The Tory Cabinet and officers want to justify their past approvals of incinerators of waste wood and domestic waste amidst the light-industry businesses and close to housing on Dock View Road. They ignored waste-transporting lorry traffic, the high noise levels of power plant, the vast tonnages of potentially toxic ash that needs on-site processing, the probability of accidental fire and the inevitable emissions of toxic gases and dusts, all considerations for competent planning.

In addition to these obvious reasons, general policy says to site such plant adjacent to industrial heat users, as heat is the majority of the energy output. Barry's chemical complex has empty ex-industrial sites, and Dow Corning did express interest in the heat. Yet the LDP goes for incinerators (masquerading as 'waste management facilities') rather than devoting the half-empty dockland to mixed development with housing in accord with declared 'aspirations'.
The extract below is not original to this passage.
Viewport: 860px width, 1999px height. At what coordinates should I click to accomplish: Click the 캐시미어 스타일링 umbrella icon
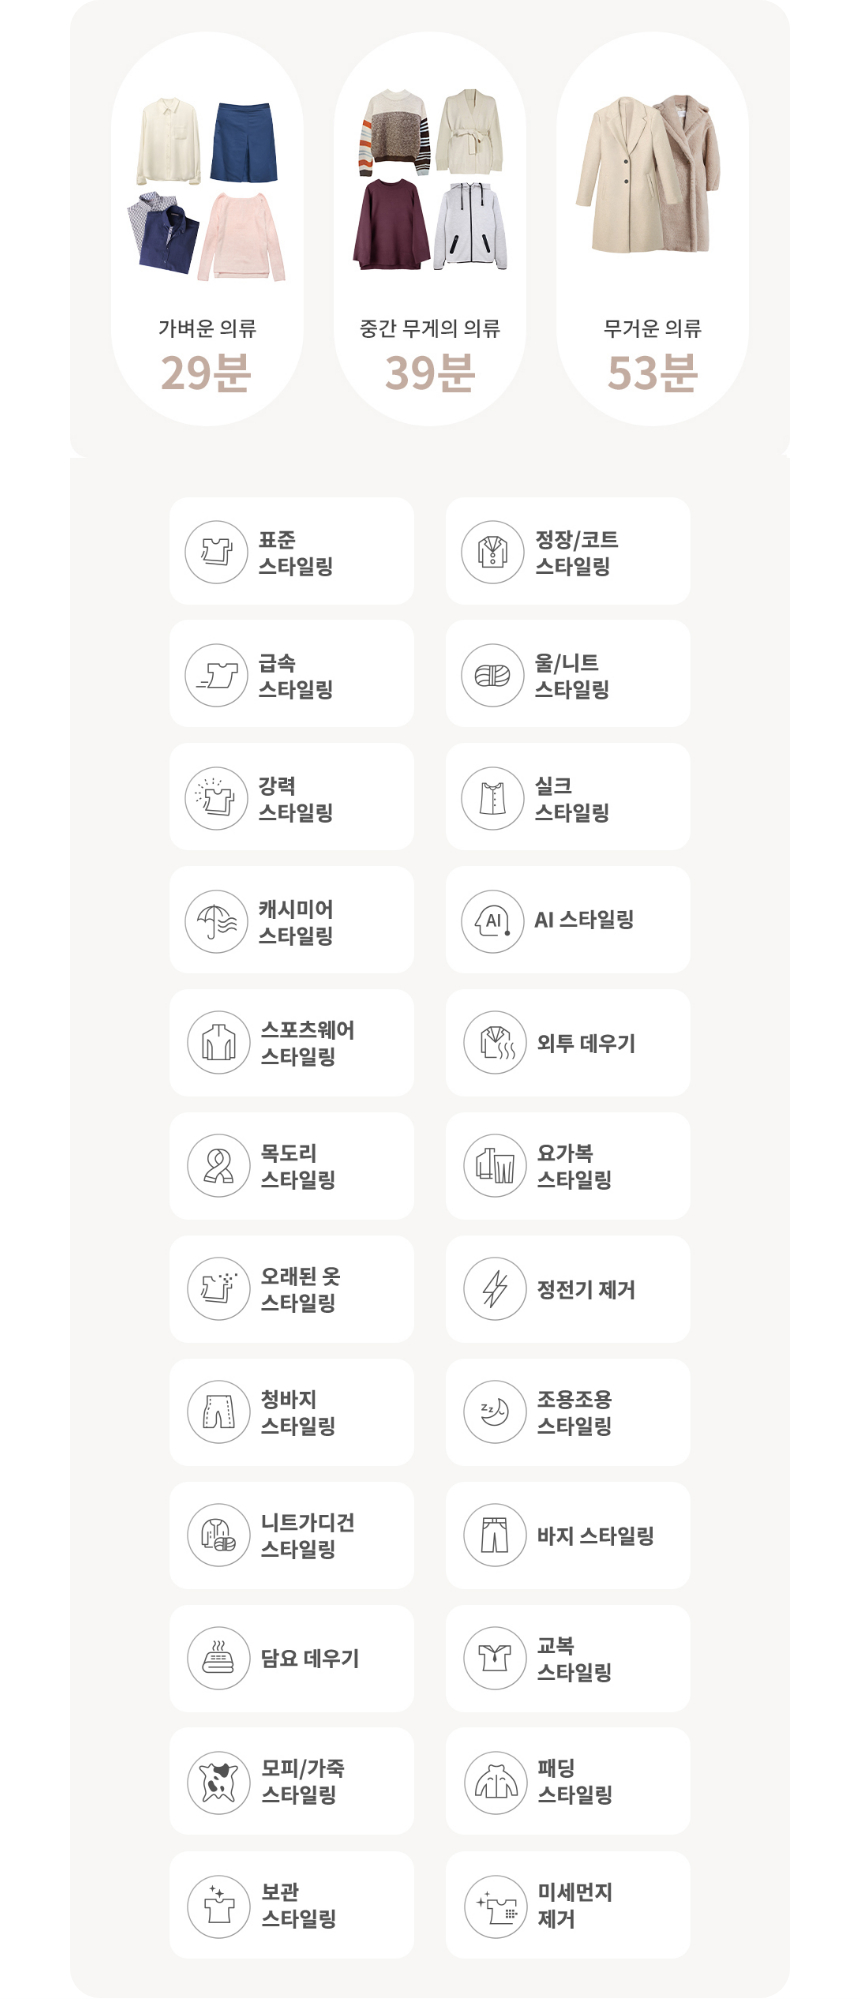(217, 921)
The LDP has by law to include principles for an integrated waste plan and Friends of the Earth have put in a strong case that this one doesn't. It needs facilities for reclaiming waste materials including maximising recycling.  It has to justify incinerating household waste rather than previous policy for mechanical and bio-treatment after maximising recycling. It needs to show integration, including facilities for processing the ash from any incinerators. It's not acceptable to plan to send vast quantities of toxic ash for dumping in English landfills.
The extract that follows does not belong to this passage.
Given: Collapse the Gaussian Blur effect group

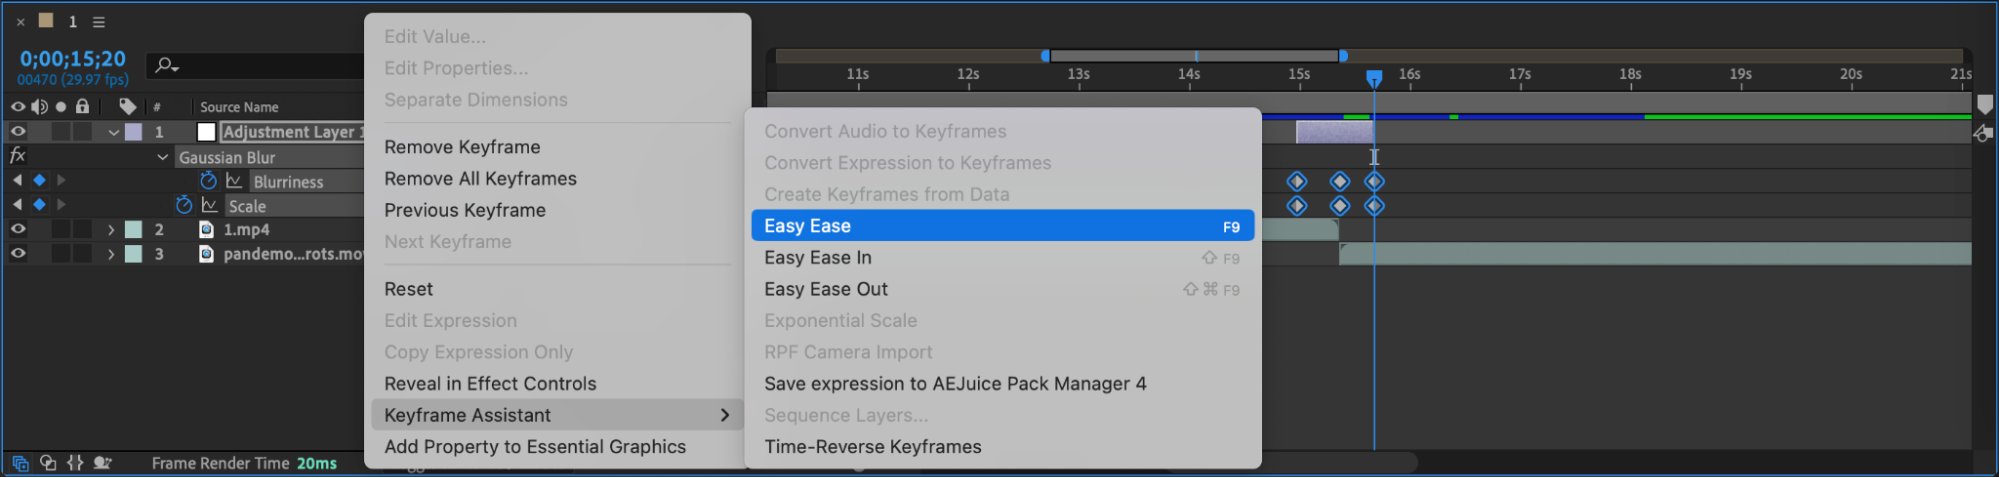Looking at the screenshot, I should coord(162,157).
So Barry & Vale FoE wants Labour's scrapping the LDP to extend to scrapping its awful planning for waste and to addressing the Green Belt idea.

Saturday, 19 November 2011

Welsh Assembly accepts anti-Incineration Petition

The anti-Incineration Petition (over 13 000 signatures) accepted by the Assembly Petitions Committee on 15th November reads:
We call upon the National Assembly to urge the Welsh Government to review
1. Prosiect Gwyrdd, which is against WAG policy of localised facilities, and allow our councils to choose their own waste technology and waste management procurement;
2. The flawed Wales waste survey that only gave people a 2 choice option on waste disposal;
3. By 2020, make it illegal to burn recyclable waste which would promote councils to recycle.


The Petitions Committee is asking (letter of 16th Nov) for views of the public and organisations on this and on the questions:



1. What, in your view, is the best method of disposing of non-recyclable waste?
2. What are the advantages and disadvantages (in terms of the environment, health, local economy etc) of incineration?
3. Do you think it’s a good idea for local authorities to collaborate on waste policy, which could lead to resource savings, or it more important for them to find the most appropriate solution for their locality? What are the reasons for your answer?


Responses are requested by 3rd Jan. 2012.  
While this open invitation is fine, note how the questions are slanted:
... the best treatment of 'non-recyclable' waste is to develop means of separation, detoxification and stabilisation, so it can be recycled or sequester carbon and contaminants (in landfill or building materials)
... collaboration on an incinerator, as P Gwyrdd, wastes both money and resources on high-cost and polluting old technology.